Five Tips for Raising Finance in Brexitland
With the political and economic uncertainty that goes hand in hand with Brexit, our instincts might tell us that now is not the right time to raise funds. However, all of the available evidence is telling us the opposite. While the news may be positive, it still comes with some caveats; we spoke to industry specialists and a number of our angel investors to get their advice on how entrepreneurs should approach fundraising in times of economic ambiguity – so, for those valiant start-ups or scaleups who will seek funding in 2019, our top five tips are below:
1 Make sure your valuation is rock solid
Downturns affect the public stock markets first. And where the public goes, the private follows. Therefore, it is crucial to have a realistic – conservative even – valuation. Modwenna Rees-Mogg, Editor of The Angel News, explains. ‘We are long overdue a recession. Businesses looking for money have to be reasonable about their valuation. Investors are looking for a company that has cash flow and an interesting structure – borrowing money that converts into shares protects the downside from a lower valuation.

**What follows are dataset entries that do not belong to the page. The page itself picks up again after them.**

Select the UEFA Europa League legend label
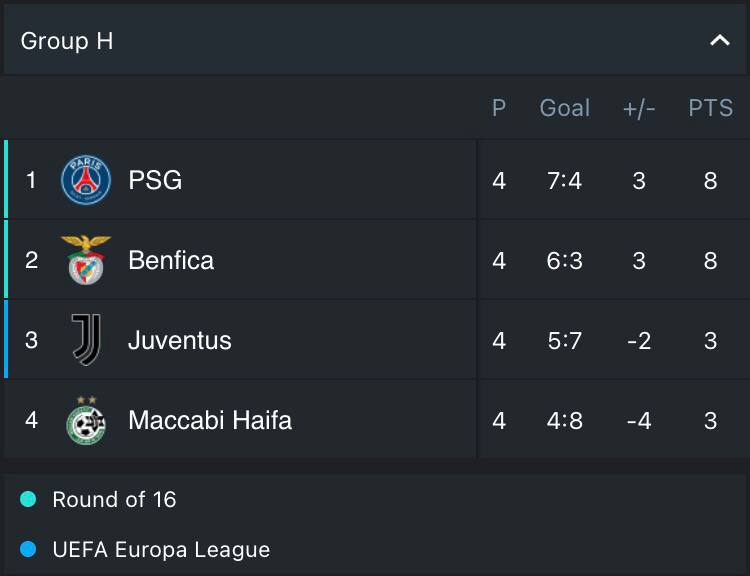click(x=161, y=549)
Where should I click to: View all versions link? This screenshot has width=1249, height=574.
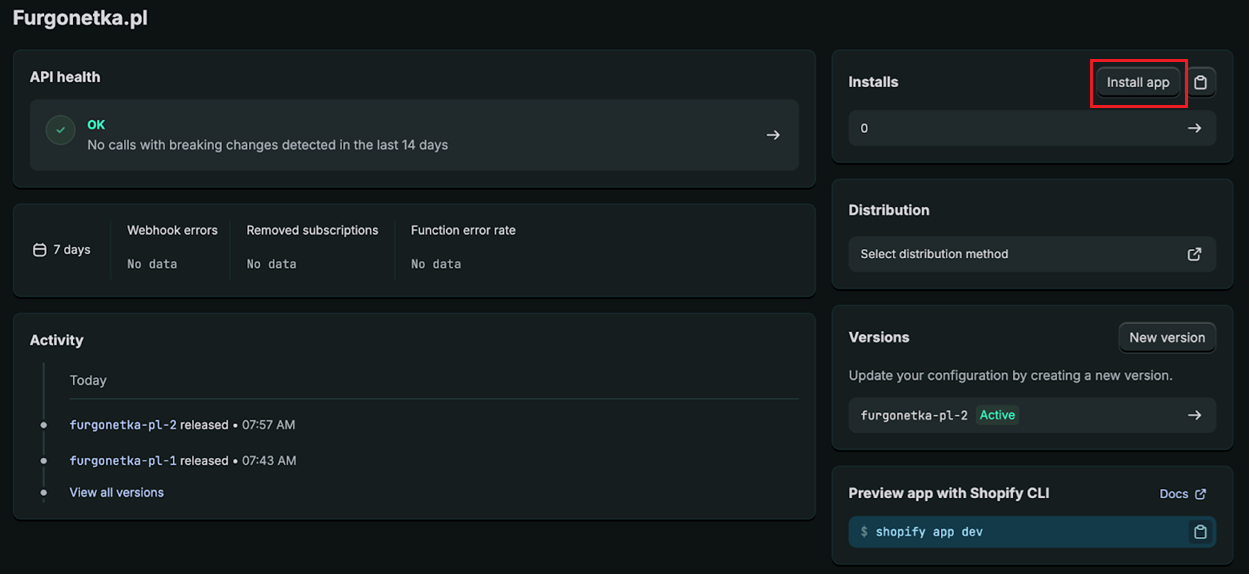[116, 492]
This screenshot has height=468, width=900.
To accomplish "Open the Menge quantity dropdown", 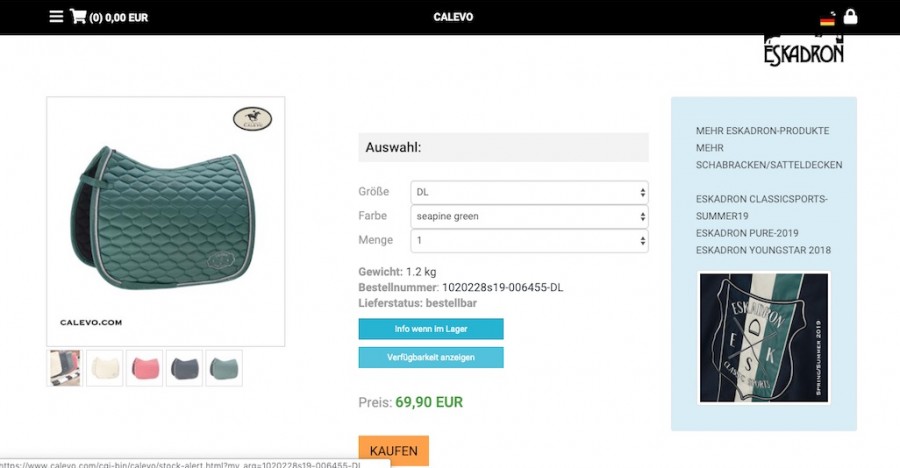I will point(529,241).
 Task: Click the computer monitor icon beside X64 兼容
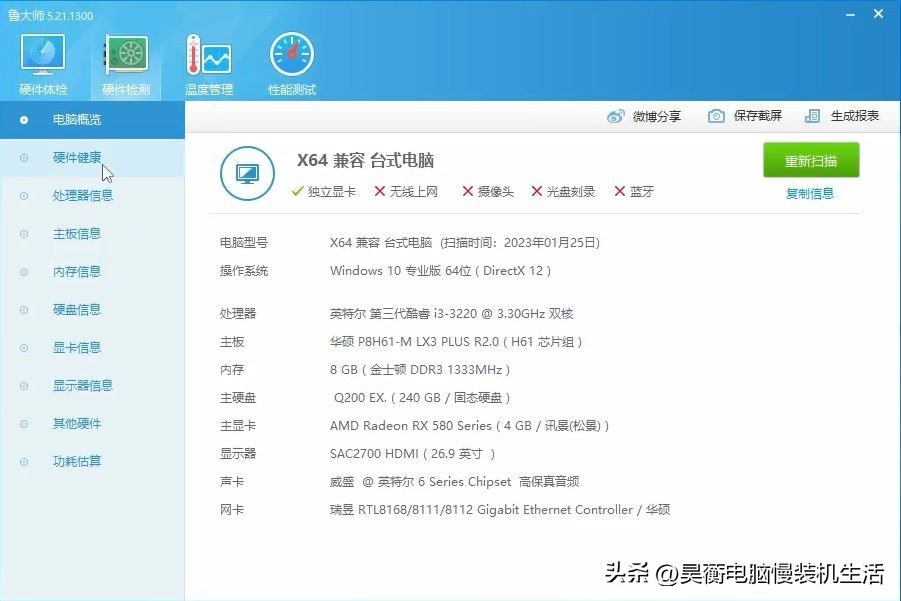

Scaleups who have money in the bank are those that will survive a downturn’. Todd Hicks, writing for Forbes, continues. ‘Companies decide what expectations to signal, and signalling has a significant effect on how new investors structure offers. I have seen investors walk away because the signalled expectations were too far from the price and terms they were prepared to offer. On the other hand, a company that signals confidence and an expectation that is slightly aggressive – but basically realistic – can lead a new investor to make a better first offer. It’s vital to get at least one offer and very important to get more than one. This is the strongest reason to keep expectations reasonable at the start’.
Ultimately, the message is: don’t pick a valuation out of thin air, get advice from an expert – such as a professional investment analyst – and listen. They know what they’re talking about.
2 Get your own fundraising platform
When the future isn’t certain and people are less willing to dig deep, a traditional campaign – typically 30 – 60 days in length – is less likely to get you to your funding minimum. However, opting for a customised, digital platform will give you as much time as you need – it could be six months, it could be a year – and the best chance of a successful fundraise. The benefits are myriad: with a dedicated site, there is no chance of losing your hard-won investors to another deal and you will also be able to keep a record of your investor data and activity. Full FCA regulatory compliance will save time – and money – on the legals and an investor relations portal will enable you to keep your investors in the loop and – crucially – warm for the next round (see point 4 below). You’ll be able to customise your site in any way you like and digital pledging tools will allow your potential shareholders to invest in your business, at any time of the day or night.
3 Have a strong international strategy
International is key and should be looked at strategically from two perspectives: How can international expansion benefit my business and how will attracting international investment help my business to scale?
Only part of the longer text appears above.